Bin ich nur ein Gott, der nahe ist, spricht der Herr, und nicht auch ein Gott, der ferne ist?
Jeremia 23,23
„Herr, deine Liebe ist wie Gras und Ufer“, singt ein beliebtes Lied. Aber ist Gott immer nur ein lieber Gott? Ein alter Prophet hat in diesem Monat das Wort. Er spricht zu uns ernste Worte. Nein, sagt er. Oft ist Gott ganz anders. Oft ist er rätselhaft. Oft müssen wir erst mühsam wieder um Gottvertrauen ringen.

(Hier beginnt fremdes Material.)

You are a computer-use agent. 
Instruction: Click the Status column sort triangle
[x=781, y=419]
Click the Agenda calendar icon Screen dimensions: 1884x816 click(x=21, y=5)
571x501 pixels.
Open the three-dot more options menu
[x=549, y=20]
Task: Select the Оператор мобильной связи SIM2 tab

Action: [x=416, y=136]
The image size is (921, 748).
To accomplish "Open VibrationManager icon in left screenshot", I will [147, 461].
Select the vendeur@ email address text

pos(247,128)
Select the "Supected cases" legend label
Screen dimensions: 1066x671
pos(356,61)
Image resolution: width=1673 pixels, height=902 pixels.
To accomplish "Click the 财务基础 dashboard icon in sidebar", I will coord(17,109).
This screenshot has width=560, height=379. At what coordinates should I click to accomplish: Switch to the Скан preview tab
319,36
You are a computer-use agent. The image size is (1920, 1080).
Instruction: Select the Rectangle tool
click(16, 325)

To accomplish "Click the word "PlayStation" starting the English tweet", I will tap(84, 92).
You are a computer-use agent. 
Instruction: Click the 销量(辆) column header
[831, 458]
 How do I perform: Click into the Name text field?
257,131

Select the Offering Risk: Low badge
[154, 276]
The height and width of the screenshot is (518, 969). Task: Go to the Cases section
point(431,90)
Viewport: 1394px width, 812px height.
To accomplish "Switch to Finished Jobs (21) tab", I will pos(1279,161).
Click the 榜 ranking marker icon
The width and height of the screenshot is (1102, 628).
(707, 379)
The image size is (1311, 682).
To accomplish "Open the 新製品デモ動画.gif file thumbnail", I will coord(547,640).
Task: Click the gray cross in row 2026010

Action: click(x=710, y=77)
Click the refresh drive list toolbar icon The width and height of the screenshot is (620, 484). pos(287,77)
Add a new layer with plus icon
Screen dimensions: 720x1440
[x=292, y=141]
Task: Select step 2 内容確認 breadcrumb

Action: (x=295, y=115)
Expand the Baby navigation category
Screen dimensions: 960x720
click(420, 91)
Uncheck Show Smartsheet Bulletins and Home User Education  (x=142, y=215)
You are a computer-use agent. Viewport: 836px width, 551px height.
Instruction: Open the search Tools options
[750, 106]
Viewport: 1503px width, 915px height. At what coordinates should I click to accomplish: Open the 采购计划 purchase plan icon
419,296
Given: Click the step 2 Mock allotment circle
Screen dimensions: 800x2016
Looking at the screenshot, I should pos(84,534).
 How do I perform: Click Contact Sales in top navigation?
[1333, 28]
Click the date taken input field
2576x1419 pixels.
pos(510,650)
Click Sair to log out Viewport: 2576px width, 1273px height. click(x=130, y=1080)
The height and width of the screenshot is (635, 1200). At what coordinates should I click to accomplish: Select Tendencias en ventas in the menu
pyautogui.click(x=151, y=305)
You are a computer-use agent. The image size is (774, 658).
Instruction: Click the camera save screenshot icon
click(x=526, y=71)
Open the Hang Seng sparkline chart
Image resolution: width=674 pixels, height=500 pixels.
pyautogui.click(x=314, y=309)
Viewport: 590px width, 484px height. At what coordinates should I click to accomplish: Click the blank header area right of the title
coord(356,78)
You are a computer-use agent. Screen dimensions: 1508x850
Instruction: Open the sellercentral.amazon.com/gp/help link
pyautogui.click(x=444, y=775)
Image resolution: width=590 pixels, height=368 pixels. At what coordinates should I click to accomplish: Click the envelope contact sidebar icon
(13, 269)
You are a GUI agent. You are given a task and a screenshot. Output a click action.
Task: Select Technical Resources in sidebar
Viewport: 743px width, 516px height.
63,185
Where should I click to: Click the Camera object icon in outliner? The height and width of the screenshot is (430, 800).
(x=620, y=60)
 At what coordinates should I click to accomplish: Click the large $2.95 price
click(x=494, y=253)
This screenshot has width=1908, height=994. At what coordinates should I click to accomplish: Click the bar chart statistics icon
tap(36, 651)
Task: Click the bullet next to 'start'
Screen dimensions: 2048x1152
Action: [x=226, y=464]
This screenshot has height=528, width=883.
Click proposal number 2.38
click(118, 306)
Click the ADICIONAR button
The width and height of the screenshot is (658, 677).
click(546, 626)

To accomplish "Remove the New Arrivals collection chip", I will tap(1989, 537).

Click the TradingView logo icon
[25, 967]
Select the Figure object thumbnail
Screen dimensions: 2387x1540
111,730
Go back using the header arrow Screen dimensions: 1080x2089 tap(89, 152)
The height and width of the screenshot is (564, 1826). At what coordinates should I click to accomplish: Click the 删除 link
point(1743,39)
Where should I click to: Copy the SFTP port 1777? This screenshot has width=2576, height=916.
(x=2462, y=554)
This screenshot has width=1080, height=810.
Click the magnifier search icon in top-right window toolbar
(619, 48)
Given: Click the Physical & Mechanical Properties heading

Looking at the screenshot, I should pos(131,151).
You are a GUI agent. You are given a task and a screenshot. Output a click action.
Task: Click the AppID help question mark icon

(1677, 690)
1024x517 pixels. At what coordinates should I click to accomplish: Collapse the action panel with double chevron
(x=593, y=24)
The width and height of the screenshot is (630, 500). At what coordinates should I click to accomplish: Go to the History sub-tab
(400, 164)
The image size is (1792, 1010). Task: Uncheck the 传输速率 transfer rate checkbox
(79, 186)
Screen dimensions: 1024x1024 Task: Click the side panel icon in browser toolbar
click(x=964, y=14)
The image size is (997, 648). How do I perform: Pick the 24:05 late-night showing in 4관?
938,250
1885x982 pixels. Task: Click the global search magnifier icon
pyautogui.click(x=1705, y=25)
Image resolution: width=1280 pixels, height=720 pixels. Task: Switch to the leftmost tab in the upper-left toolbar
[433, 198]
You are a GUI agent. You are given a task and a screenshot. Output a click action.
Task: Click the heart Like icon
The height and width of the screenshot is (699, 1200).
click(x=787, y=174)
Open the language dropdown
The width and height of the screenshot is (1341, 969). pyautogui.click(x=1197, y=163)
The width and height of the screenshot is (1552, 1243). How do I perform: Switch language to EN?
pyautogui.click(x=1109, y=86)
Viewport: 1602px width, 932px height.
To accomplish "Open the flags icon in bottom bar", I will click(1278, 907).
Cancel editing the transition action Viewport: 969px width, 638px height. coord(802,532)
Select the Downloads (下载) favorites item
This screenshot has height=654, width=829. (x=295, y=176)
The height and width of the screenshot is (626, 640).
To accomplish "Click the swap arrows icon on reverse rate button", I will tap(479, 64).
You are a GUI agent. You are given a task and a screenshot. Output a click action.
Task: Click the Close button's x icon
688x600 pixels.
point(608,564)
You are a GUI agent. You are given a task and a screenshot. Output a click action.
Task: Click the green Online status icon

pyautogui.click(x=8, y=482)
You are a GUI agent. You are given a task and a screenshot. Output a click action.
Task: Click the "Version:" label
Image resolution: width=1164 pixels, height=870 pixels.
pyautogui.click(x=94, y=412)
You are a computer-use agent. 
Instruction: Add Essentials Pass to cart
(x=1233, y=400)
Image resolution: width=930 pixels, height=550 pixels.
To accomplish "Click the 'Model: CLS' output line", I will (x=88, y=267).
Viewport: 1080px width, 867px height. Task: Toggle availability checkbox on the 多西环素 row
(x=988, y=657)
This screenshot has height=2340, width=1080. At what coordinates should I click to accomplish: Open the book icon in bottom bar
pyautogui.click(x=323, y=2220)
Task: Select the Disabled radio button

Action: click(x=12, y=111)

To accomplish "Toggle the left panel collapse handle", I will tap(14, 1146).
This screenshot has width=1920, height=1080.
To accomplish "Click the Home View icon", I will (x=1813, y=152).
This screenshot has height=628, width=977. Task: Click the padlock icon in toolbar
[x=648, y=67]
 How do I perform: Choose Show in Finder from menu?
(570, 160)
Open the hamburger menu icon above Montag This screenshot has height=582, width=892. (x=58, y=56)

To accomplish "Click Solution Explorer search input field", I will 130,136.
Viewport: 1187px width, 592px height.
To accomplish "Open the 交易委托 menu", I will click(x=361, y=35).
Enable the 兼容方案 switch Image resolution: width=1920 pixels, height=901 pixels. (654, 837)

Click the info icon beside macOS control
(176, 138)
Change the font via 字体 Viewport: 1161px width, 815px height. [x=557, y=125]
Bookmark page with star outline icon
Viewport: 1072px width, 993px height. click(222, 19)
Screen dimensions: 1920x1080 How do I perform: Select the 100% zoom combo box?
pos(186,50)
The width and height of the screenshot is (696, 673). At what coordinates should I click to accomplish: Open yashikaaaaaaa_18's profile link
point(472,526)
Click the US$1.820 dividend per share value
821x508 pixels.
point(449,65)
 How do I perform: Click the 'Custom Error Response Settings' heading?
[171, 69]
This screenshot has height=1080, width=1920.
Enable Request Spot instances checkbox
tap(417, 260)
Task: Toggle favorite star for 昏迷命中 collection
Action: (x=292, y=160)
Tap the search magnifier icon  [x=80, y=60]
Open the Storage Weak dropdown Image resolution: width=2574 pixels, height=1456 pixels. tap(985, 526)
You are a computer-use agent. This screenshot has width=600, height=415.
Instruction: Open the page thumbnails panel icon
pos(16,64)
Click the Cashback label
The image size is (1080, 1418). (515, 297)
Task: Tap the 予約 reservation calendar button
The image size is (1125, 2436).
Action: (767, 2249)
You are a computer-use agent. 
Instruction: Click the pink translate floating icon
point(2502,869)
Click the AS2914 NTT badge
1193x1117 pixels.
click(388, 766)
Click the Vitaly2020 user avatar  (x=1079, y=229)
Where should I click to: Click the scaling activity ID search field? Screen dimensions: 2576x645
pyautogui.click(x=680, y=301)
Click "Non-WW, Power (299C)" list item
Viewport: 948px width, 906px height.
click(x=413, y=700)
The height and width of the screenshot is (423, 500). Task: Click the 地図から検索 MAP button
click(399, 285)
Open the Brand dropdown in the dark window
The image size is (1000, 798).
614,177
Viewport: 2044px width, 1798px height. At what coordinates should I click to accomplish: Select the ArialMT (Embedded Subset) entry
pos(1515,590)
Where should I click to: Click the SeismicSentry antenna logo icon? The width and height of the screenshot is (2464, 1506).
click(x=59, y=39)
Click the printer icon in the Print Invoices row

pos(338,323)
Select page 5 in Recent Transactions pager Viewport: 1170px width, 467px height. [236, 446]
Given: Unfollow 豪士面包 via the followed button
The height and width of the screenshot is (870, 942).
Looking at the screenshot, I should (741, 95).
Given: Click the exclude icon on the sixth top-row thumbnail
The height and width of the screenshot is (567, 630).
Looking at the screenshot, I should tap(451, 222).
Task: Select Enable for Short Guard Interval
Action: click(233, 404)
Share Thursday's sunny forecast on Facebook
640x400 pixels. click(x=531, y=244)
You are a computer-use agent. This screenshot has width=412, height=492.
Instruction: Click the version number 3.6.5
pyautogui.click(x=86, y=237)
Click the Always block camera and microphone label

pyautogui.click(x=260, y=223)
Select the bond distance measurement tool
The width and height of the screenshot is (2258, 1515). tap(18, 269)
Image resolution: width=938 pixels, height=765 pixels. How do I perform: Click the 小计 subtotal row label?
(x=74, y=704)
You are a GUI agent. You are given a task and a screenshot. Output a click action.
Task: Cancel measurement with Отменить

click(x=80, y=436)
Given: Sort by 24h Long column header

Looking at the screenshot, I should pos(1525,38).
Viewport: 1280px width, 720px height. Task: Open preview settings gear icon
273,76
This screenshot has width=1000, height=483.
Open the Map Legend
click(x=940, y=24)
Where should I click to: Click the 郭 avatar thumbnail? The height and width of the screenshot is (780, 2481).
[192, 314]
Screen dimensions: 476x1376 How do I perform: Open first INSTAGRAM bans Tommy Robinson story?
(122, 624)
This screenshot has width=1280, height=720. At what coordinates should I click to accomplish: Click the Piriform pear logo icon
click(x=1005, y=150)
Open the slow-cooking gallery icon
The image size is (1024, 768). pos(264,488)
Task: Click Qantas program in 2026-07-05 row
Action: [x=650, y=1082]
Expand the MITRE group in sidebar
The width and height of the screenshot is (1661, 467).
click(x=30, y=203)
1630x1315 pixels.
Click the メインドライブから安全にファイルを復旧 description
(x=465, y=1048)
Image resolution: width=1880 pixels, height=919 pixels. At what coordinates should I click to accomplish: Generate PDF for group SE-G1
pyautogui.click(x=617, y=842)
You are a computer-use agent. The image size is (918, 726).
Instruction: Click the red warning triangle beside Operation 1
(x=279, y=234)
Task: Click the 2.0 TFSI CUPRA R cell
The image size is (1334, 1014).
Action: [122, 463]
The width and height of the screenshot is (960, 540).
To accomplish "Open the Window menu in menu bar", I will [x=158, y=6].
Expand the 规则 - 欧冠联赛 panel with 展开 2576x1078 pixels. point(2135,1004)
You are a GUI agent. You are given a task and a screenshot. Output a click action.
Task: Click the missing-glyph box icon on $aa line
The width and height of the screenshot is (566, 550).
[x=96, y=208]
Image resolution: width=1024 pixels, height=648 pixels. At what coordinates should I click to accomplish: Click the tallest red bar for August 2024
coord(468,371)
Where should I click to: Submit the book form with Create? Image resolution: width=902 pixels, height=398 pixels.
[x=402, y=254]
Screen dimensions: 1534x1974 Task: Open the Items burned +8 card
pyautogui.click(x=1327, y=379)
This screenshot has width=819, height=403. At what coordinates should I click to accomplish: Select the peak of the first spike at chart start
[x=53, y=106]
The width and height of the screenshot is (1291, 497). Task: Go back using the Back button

Da ist die Lebenskrise, in der das Bisherige wie ein Kartenhaus zusammenkracht, die beängstigende Diagnose, der Moment, in dem der geliebte Mensch zum Feind wird. Wie kann das geschehen?
Wie kann denn Gott so etwas zulassen, so fragen wir, wenn die Nachrichten von Erdbeben berichten oder vom Autounfall einer jungen Familie. Da spüren wir keinen Gott, der die Welt lenkt. Das kratzt an dem Bild, das wir uns von Gott malen. Immer wieder fällt Gott aus dem Rahmen, den wir für ihn gebastelt haben.
Erinnern Sie sich an den Tag, als sich das Meer aufbäumte, an den schrecklichen Tsunami vor fast acht Jahren? In aller Welt wurde gerade Weihnachten gefeiert. Mitten in unsere Weihnachtszimmer platzte die grausige Nachricht. Ein Seebeben, eines der stärksten Beben überhaupt, verursachte die riesige Flutwelle. 231000 Menschen starben und ganze Landstriche wurden verwüstet. Wo warst du, Gott, als das geschehen ist? Wo war da der liebe Gott? Wo war er am Tag des Fukushima-Erdbebens? Ganz viel Sprachlosigkeit war damals in mir. Ich weiß noch, wie schwer es mir fiel, am nächsten Sonntag wieder auf die Kanzel zu gehen.
Was für ein Gott lässt so etwas geschehen? Wie kann Gott zulassen, dass täglich in Afrika 6000 Kinder an schlechtem Trinkwasser sterben? Wie kann er zusehen, dass ein Kind an Krebs stirbt? Warum schwieg Gott durch die Jahre des Auschwitz-Wütens?
Katastrophen machen die einen zum Ankläger oder die anderen zum Verteidiger Gottes. Die Verteidiger sagen: Wir leben zwar in der besten aller Welten, trotzdem ist sie noch unvollkommen, denn vollkommen ist allein Gott. Du musst nicht fragen „warum“, sondern „wozu“! Die Flutwelle damals führte die Menschen weltweit wieder näher zusammen. Sie zeigte uns Menschen, wie klein wir sind, auch wenn wir uns einbilden, wie Gott zu sein. Und die Ankläger schreien ihre Klagen zum Himmel: Das zerstört mein Gottvertrauen und bringt mich so weit, dass ich meinen Glauben restlos verliere. Wie zerbrechlich und zutiefst unverlässlich ist doch mein Leben!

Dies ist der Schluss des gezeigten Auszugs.